On a balance of $250,000 a not-for-profit member would pay $2603 compared with $3594.72 for a retail fund member – a difference of $991.72.
On higher-growth options, the difference between the costs of retail and not-for-profit funds shrinks, but remains between 113 per cent and 159 per cent higher for retail members.
Eva Scheerlinck, CEO of the Australian Institute of Superannuation Trustees, a sponsor of the research, said the report highlighted the need for regulators to provide tools that made it easy for members to compare fees and charges and make informed decisions about which super products were best for them.
“Currently, it is almost impossible for members of ‘choice’ funds to compare the fees and charges of their super fund. In the 21st century, this shouldn’t be that hard,” she said.
“Many members are paying almost double the fees for less returns on their retirement savings. It’s hard to see how the trustees of these funds can justify this in the post-Royal Commission environment,” she said.

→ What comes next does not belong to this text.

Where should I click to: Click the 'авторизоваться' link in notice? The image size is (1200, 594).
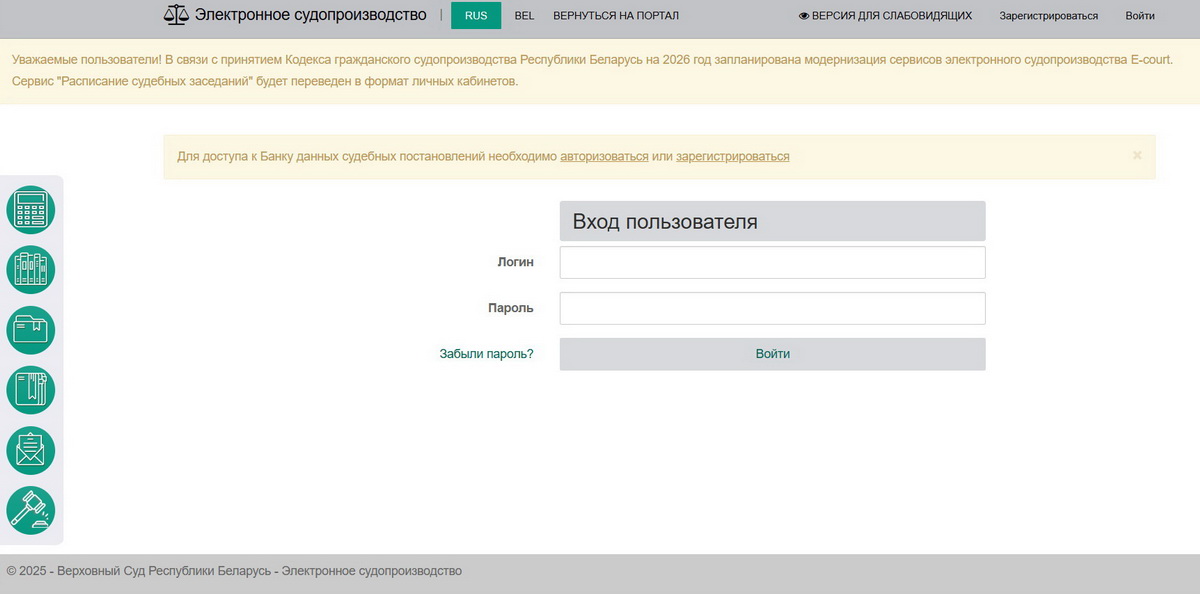click(x=604, y=156)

“People in low performing funds will be losing out on their superannuation and they won’t even know it. This is unacceptable,” Ms Scheerlinck said.
The report’s authors research group, SuperRatings, found the cost disparities were much greater in the ‘choice’ category where members choose a particular fund or option rather than automatically being put into the ‘default’ or My Super option by their employer.
Kirby Rappell, SuperRatings CEO, said regulatory changes had forced retail funds to offer a low-cost My Super in recent years, and that was significantly narrowing the differences between not-for-profit and retail funds in that category.
As a result, MySuper options for the two fund types range from level pegging to 7 per cent in favour of not-for-profits.
But Mr Rappell said that retail funds had only 27.05 per cent of their assets in the MySuper category while the not-for-profit sector had 54.3 per cent of assets in that category.
“A lot of retail funds use low-cost, passive investment strategies in the default sector. That means their costs can be lower but their returns are also often lower,” Mr Rappell said.
SuperRatings found that over the three years to December 31, 2018, not-for-profit super overall grew at an annual rate of 6.47 per cent while retail funds grew at 4.94 per cent.